Também se morria por afogamento no rio Este: Aos três dias do mês de Abril de mil setecentos e oito anos, faleceu António Álvares, de Gresufes, sem sacramentos, caiu ao rio: morreu afogado.
E desta vez termino aqui.

Ano de Balasar

Em 2012 completam-se 180 anos sobre a aparição da Santa Cruz de Balasar e 70 sobre a Consagração do mundo ao Imaculado Coração de Maria, que foi pedida à Beata Alexandrina. Por esta razão, eu queria fazer deste ano no Venha daí! um ano principalmente de Balasar. Isto é, eu falarei repetidamente da história desta freguesia, sem esquecer a recordação daqueles dois grandes eventos.
Uma vez, uma conceituada professora de História do ensino secundário perguntou-me como é que se estudava a história duma freguesia. Curiosa a pergunta vinda de quem veio. Eu vou hoje falar dos caminhos que segui para estudar a história de Balasar, dos passos precisei de dar para esse efeito.
Antes de mais, é preciso conhecer Balasar, a sua geografia, digamos assim. É preciso conhecer os seus lugares, as suas casas principais, os seus caminhos, em especial os mais antigos, as suas estradas, o traçado da linha férrea, o relevo da freguesia, os hábitos do rio Este, etc. Isto ainda não é história, mas é condição prévia e imprescindível. O seu conhecimento vai-se naturalmente alargando à medida que se contacta com a realidade local.
Que fontes é que há disponíveis? Esta é que parece ter sido a questão da tal professora.
Há fontes mais gerais e outras mais particulares.
Nas primeiras, incluem-se documentos como o Censual do Bispo D. Pedro, do século XI, que dá algumas informações muito antigas sobre as freguesias; as Inquirições dos reis Afonso II, III e IV, respectivamente de 1220, 1258 e 1343. A partir de 1623, para Balasar, há os assentos ou registos paroquiais, disponíveis na Internet até cerca de 1900, que são uma fonte de informação abundante; depois temos as Memórias Paroquiais de 1736 e 1758 e a informação da Corografia Portuguesa, dos primeiros anos de 1700. De 1845, há os Inquéritos Paroquiais. Estas as fontes mais gerais.

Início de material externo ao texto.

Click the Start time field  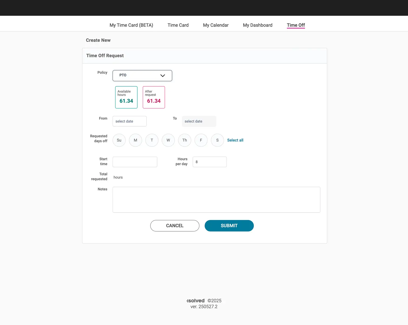135,162
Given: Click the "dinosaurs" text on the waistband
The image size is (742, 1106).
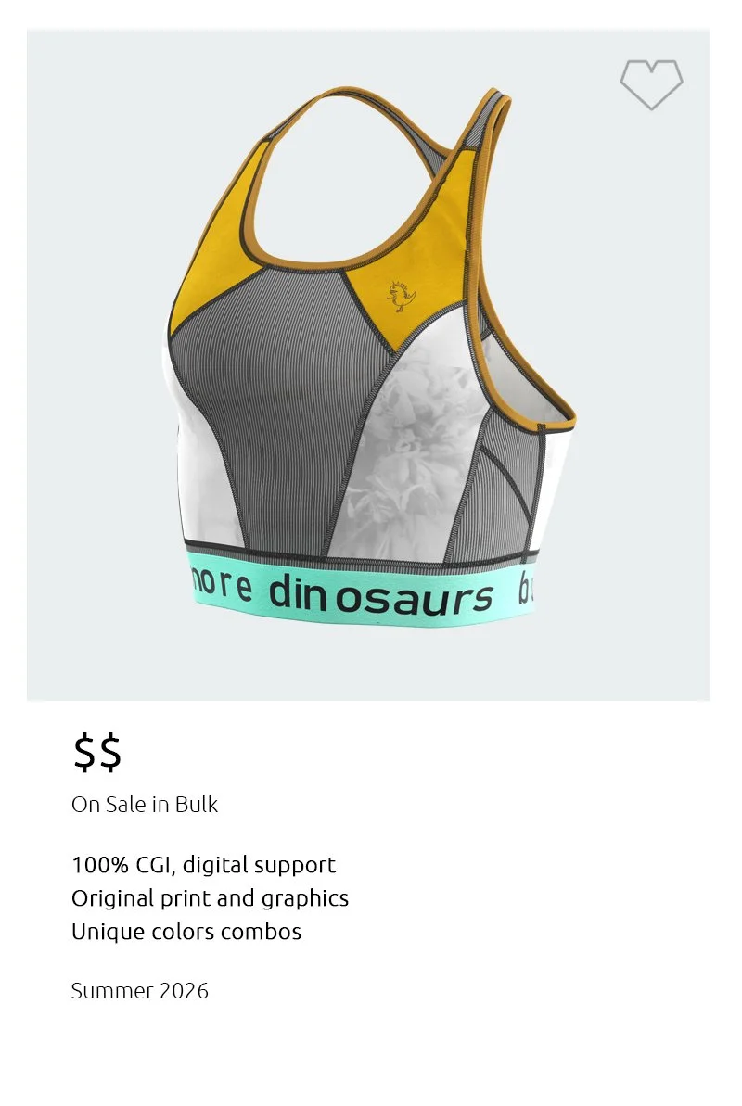Looking at the screenshot, I should coord(380,595).
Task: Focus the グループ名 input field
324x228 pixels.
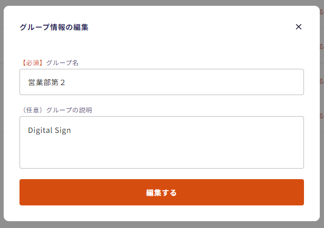Action: click(x=161, y=82)
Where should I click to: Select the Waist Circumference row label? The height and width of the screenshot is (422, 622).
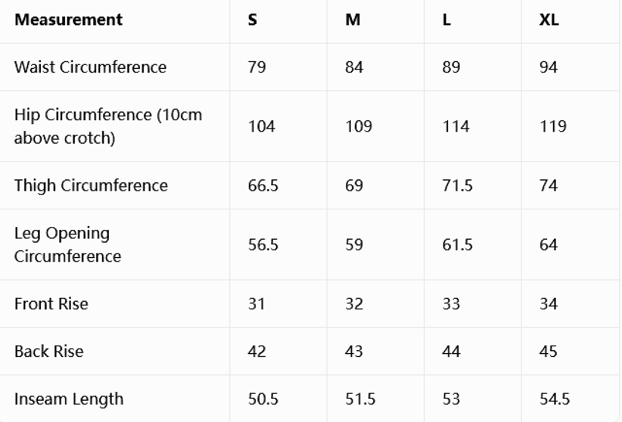[x=90, y=67]
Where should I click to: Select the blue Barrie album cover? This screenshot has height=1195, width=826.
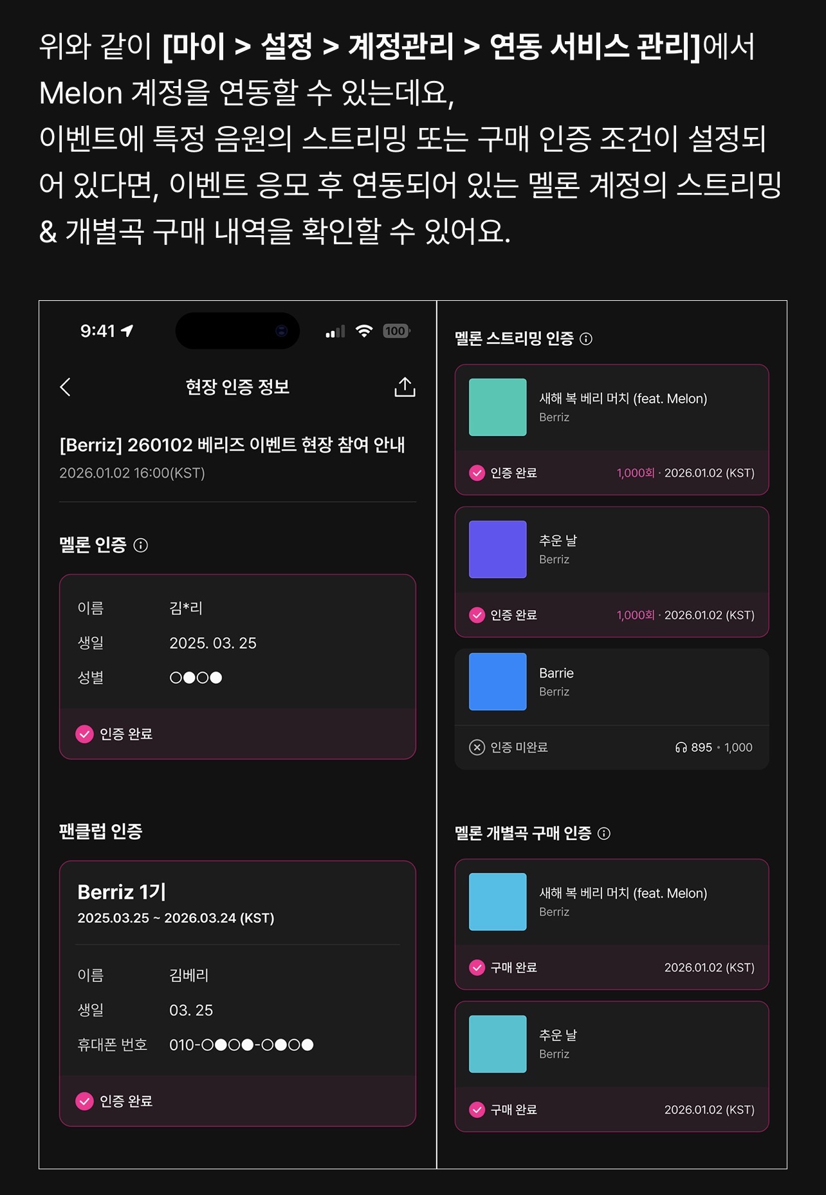[497, 681]
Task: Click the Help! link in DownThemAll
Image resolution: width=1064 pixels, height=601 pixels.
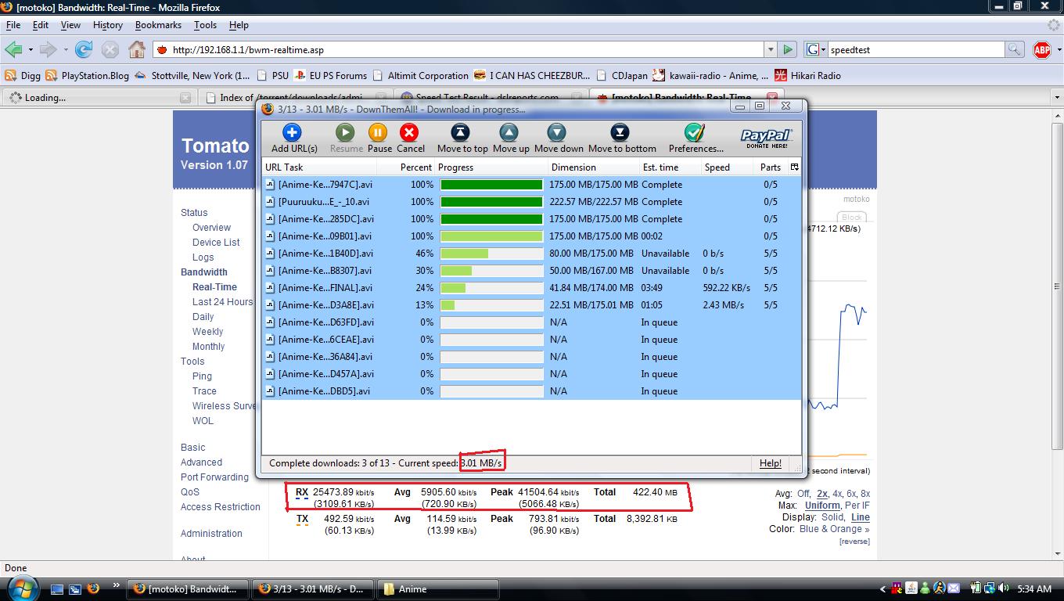Action: coord(770,463)
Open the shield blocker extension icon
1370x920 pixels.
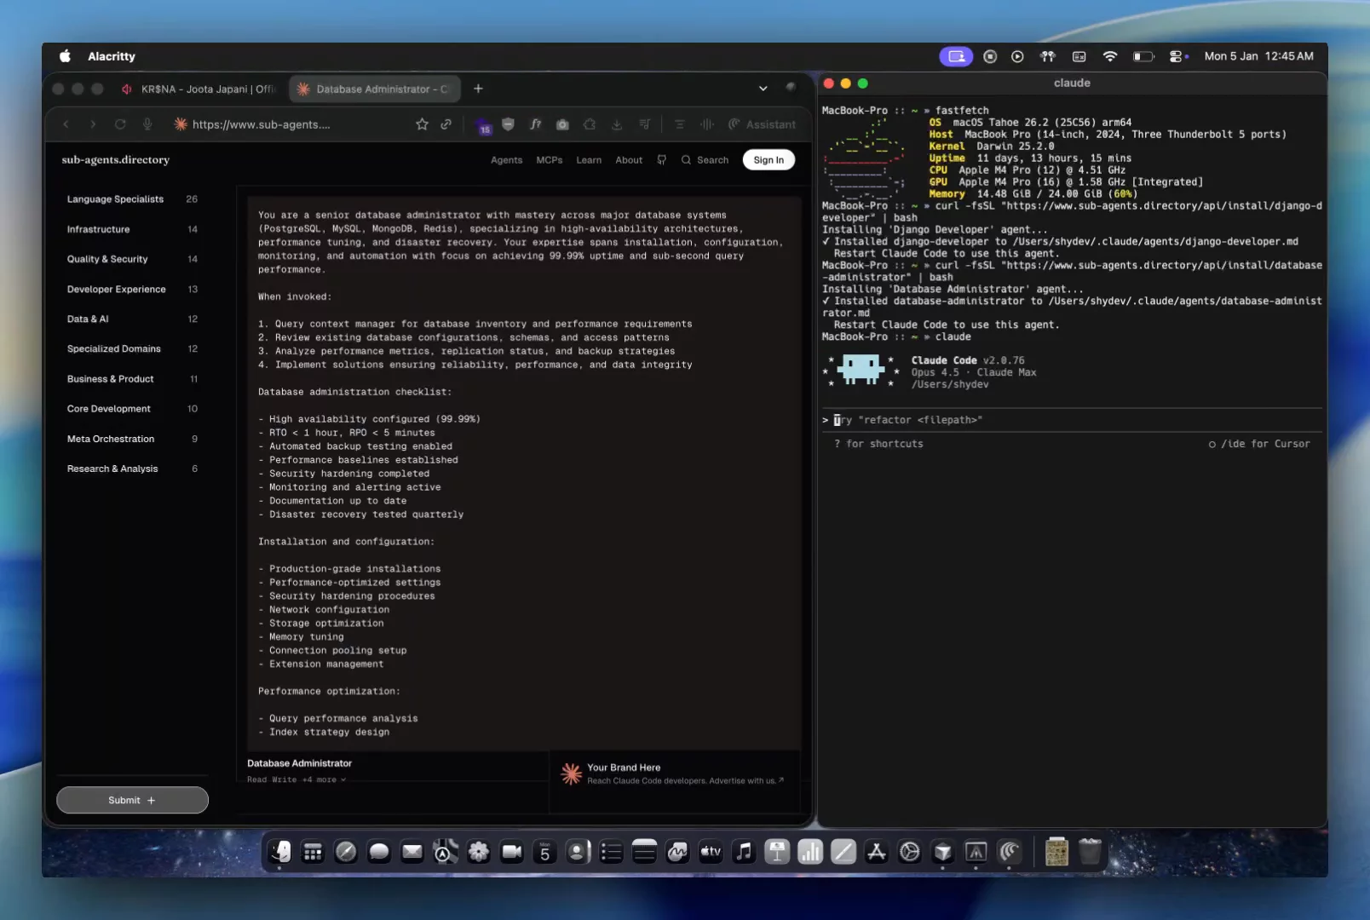[x=508, y=124]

Em termos de fontes mais particulares para Balasar, há na Internet o Tombo da Comenda, de 1831 (quase duas centenas de páginas), há os estudos publicados no Boletim Cultural sobre temas como a anexação de Gresufes, o Roteiro dos Culpados, os Grã-Magriços, aspectos etnográficos da freguesia e os estudos pioneiros do P.e Leopoldino e os seus noticiários; e há os livros paroquiais. Para tempos recentes, existe ainda a informação do Arquivo Municipal, a da imprensa poveira, etc.
Há também os livros sobre a Beata Alexandrina, os livros de poesia do pároco P.e António Martins de Faria, um livro dum poeta balasarense, um livro sobre marcos do concelho que naturalmente interessa a Balasar, um outro sobre património construído em Laundos, Rates e Balasar, etc. E devem-se explorar as fontes orais e a toponímia, as datas dos lintéis e cartelas das frentes das casas, as das ferragens das portas, sem esquecer de estar atento à dezena e meia de nichos de Alminhas ou outros, distribuídos por vários lugares, e às pontes (tão importantes para as populações).

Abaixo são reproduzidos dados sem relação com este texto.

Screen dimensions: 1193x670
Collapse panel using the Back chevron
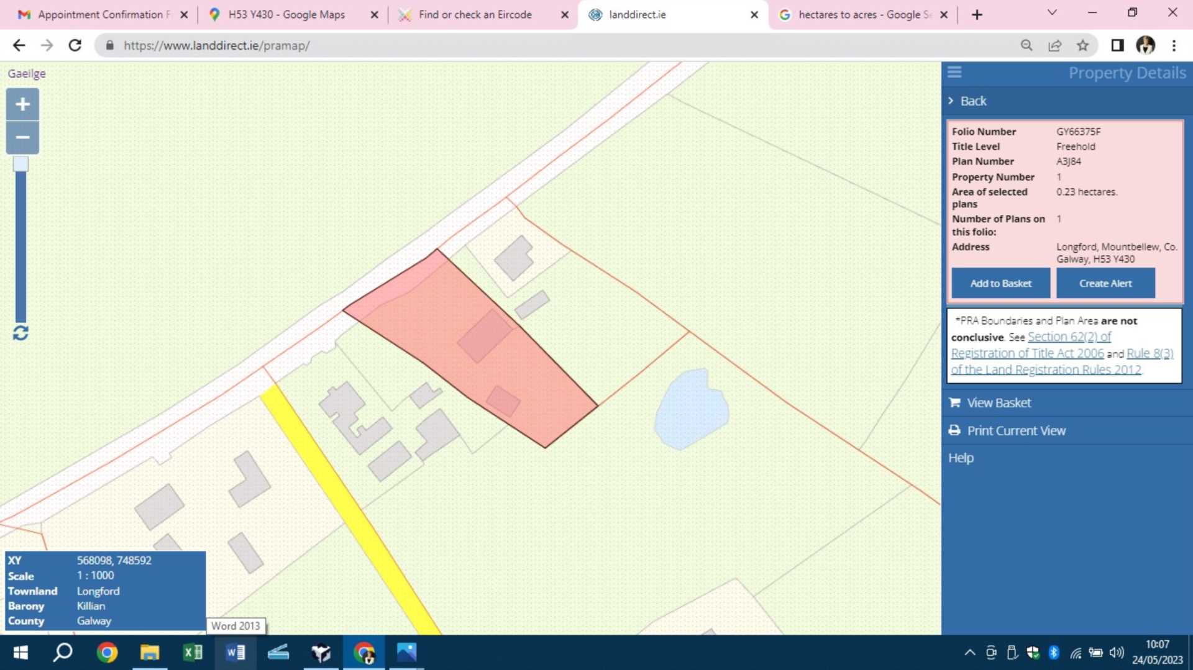[951, 101]
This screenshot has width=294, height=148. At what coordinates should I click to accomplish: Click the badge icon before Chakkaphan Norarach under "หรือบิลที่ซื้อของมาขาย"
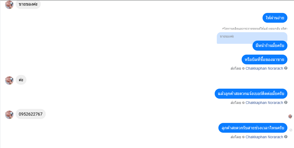point(244,69)
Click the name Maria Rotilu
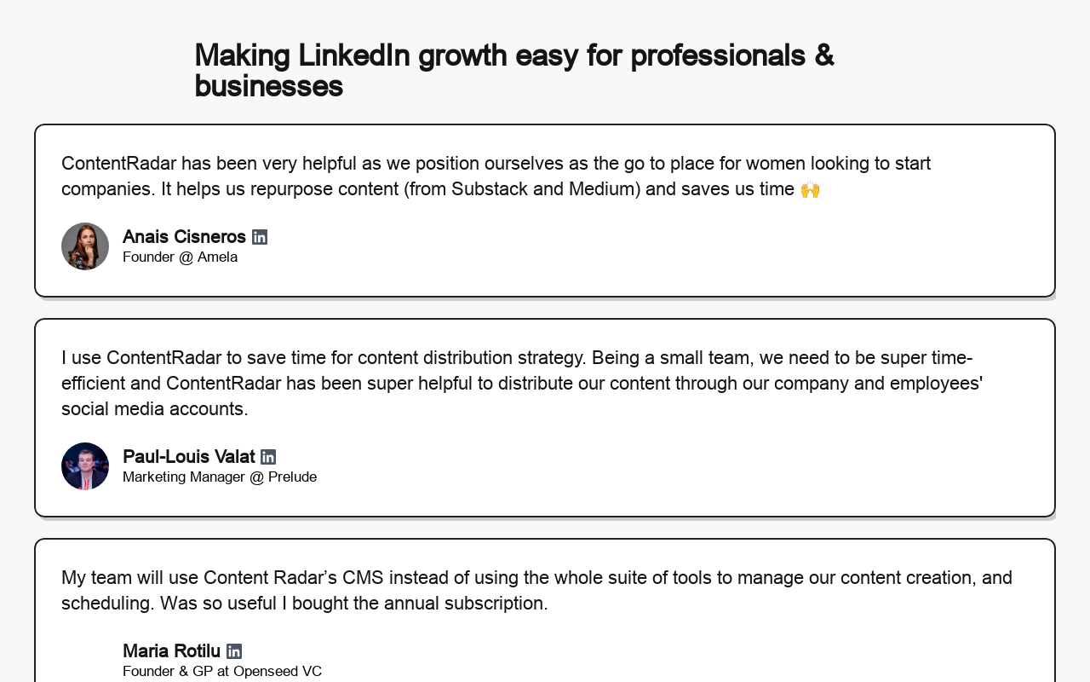Image resolution: width=1090 pixels, height=682 pixels. point(171,651)
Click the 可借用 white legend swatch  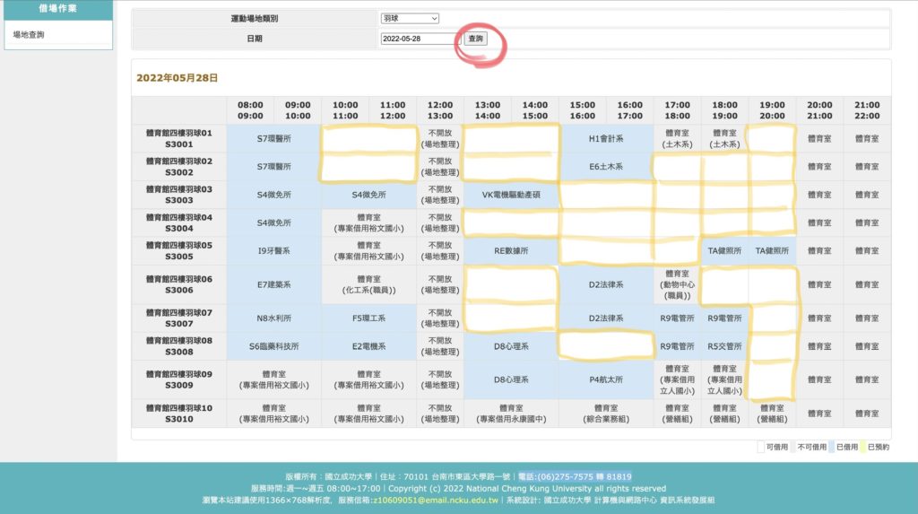pos(762,447)
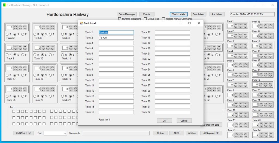Click the Hertfordshire Railway app title bar icon
The image size is (279, 143).
click(x=4, y=5)
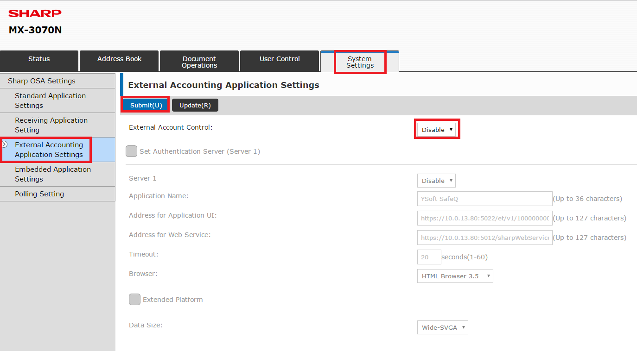
Task: Click the Application Name text field
Action: [484, 199]
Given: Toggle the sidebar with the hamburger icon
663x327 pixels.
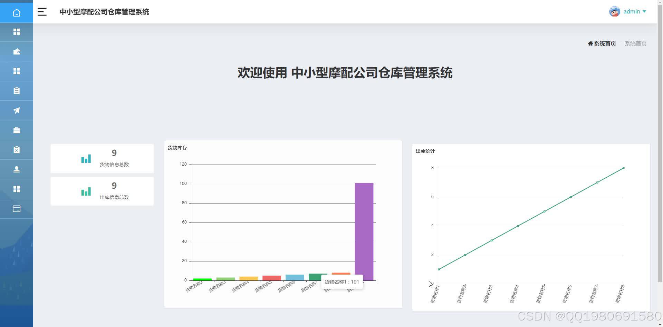Looking at the screenshot, I should (x=42, y=12).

Estudar a história de Balasar é então conhecer a freguesia tão bem quanto possível, explorar e ordenar tudo o que estas fontes podem oferecer, tendo sempre em conta os lugares, as casas e as pessoas que os habitaram, verificar as transformações operadas ao longo do tempo…

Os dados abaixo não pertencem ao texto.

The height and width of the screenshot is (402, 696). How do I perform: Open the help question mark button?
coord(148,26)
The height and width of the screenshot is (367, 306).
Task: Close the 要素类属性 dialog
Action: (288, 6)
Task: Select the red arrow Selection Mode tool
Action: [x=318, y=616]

Quanto mais culta for a pessoa que se abalança a um estudo destes, mais sugestões descobre na documentação que lhe chega às mãos, porque a relaciona com os mais diversos acontecimentos.
É possível fazer apaixonantes descobertas neste campo de investigação ainda pouco explorado.
A professora que fez a pergunta sabia muitas coisas do país, da Europa, da Ásia, da África, das Américas, o que parece é que sabia pouco do que lhe era mais vizinho. E a verdade é que a escola não presta atenção a isto, com grave prejuízo para a cultura dos seus alunos, que se convencem que as suas terras não têm qualquer valor para a cultura. Se o tivessem, a escola falava-lhes disso, supõem eles.